→ **DOCUMENT SECTION**:
++++++
A heavy turnout of regime supporters bearing sticks and placards praising the ''brother leader'', who has ruled Libya since 1969, failed to deter protests in Tripoli.

The regime also bombarded the mobile phone network with messages from ''the youth of Libya'' warning against crossing ''four red lines: Muammar Gaddafi, territorial integrity, Islam and internal security''.

Libya produces about 2 per cent of the world's crude oil exports and firms like Shell and BP have invested billions of dollars there.

The seventh straight day of unrest in Yemen saw thousands of protesters clash with regime loyalists wielding rocks, metal pipes and daggers in major cities.

''Ali Abdullah Saleh must go,'' said Abdullah Hassan, 32, an unemployed man whose leg was bleeding profusely. ''The government is targeting its own people.''

A few steps away, two youths were carrying a banner reading: ''For every dictator there is an end.''

Mr Saleh, who has ruled for more than three decades and is a key US ally in the war against terrorism, has pledged to step down in 2013, when his term ends. But many Yemenis said that after years of empty promises to enact reforms, they don't believe him.
++++++
→ **DATA SECTION**:
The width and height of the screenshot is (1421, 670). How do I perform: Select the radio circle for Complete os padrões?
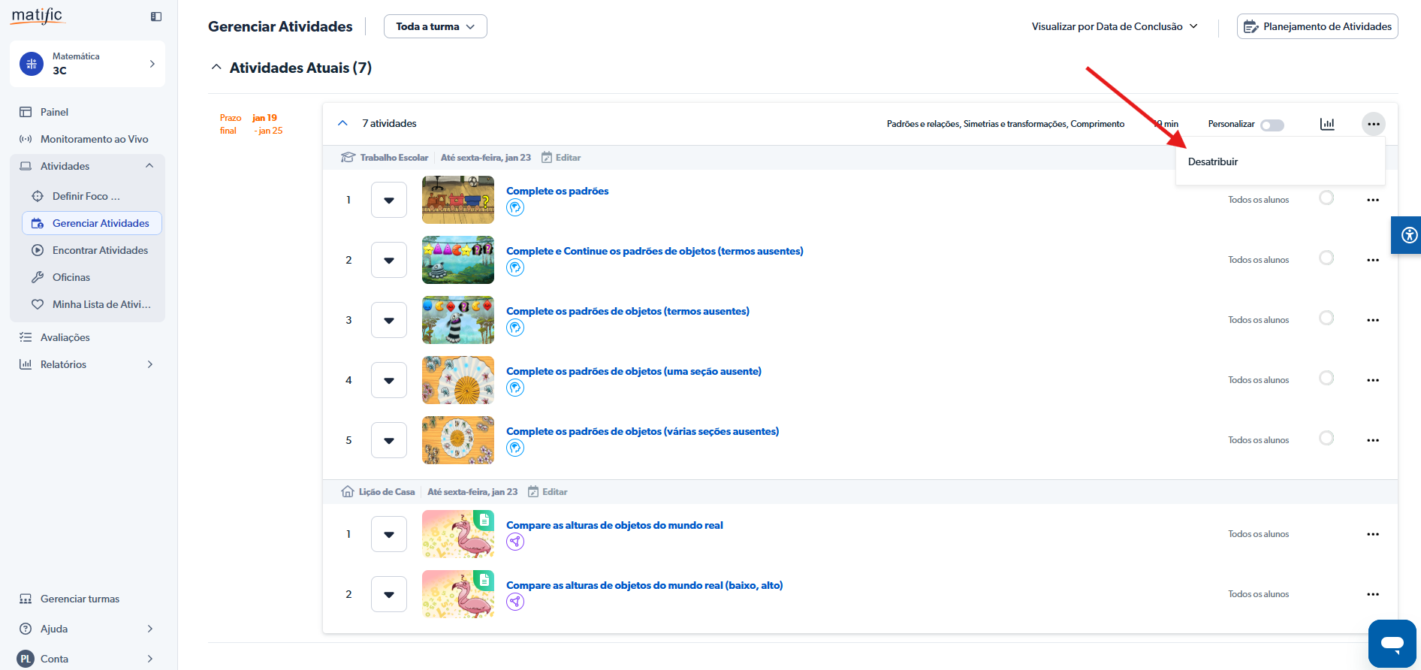click(1326, 198)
++++++
→ **PROBLEMS**:
[a] From the protest report above, give again word for word the part that opens with the words containing "A heavy turnout" and closes with "and internal security''.".
[b] According to the protest report, what share of the world's crude oil exports does Libya produce?

→ **THE REPLIES**:
[a]
A heavy turnout of regime supporters bearing sticks and placards praising the ''brother leader'', who has ruled Libya since 1969, failed to deter protests in Tripoli.

The regime also bombarded the mobile phone network with messages from ''the youth of Libya'' warning against crossing ''four red lines: Muammar Gaddafi, territorial integrity, Islam and internal security''.

[b] About 2 percent.